|
Subject: Re: [xsl] XSLT 2.0 : Unicode hex notation in regular expressions From: David Carlisle <davidc@xxxxxxxxx> Date: Thu, 12 Aug 2004 12:14:56 +0100 |
> Sorry to insist : why don't they work ?
Because that's life:-)
> Aren't they supposed to do ?
No the syntax in xslt is (except where otherwise noted) that of w3c xml
schema, and that doesn't have any notation like that.
> If so, is it a Saxon-related problem or a more general one that would
> indicate that UTS #18 is still to be implemented, is irrelevant or
> whatever ?
The _semantics_ of unicode regexp comes from there eg the predefined
character classes (you may prefer to use a character class refering to
the arabic block for example rather than use explict code points) but (I
would guess) the U notation wasn't supported as that is the unicode
standard way of accessing characters by code point reference in plain
ascii text and that is never used in an XML context. U+06FF is legal XML
character data but it is those 6 characters, if you want to refer to
character hex 06ff you always use & # x 0 6 F F ; in XML.

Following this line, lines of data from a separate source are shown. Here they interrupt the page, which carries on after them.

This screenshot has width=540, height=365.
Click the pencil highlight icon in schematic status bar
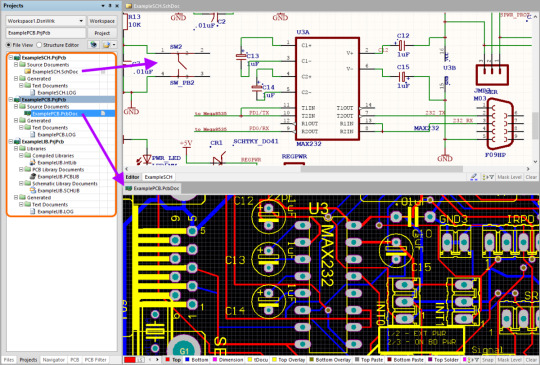[474, 177]
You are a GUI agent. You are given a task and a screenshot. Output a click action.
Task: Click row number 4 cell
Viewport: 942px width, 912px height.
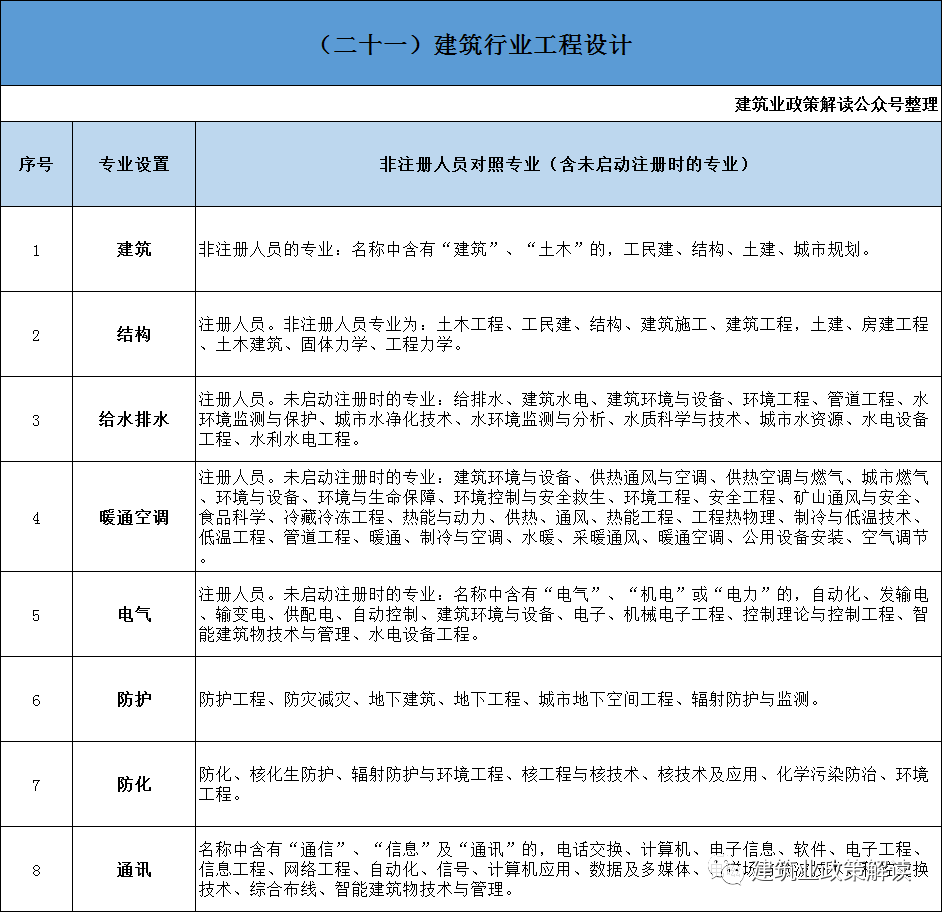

How, for example, to use a useful syntax like
matches(.,'\p{Script:Arabic}+') ?
schema-2 says: http://www.w3.org/TR/xmlschema-2/#regexs
[Definition:] [Unicode Database] groups code points into a number of
blocks such as Basic Latin (i.e., ASCII), Latin-1 Supplement, Hangul
Jamo, CJK Compatibility, etc. The set containing all characters that
have block name X (with all white space stripped out), can be identified
with a block escape \p{IsX}. The complement of this set is specified
with the block escape \P{IsX}. ([\P{IsX}] = [^\p{IsX}]).
...
For example,
the 7block escape7 for identifying the ASCII characters is \p{IsBasicLatin}.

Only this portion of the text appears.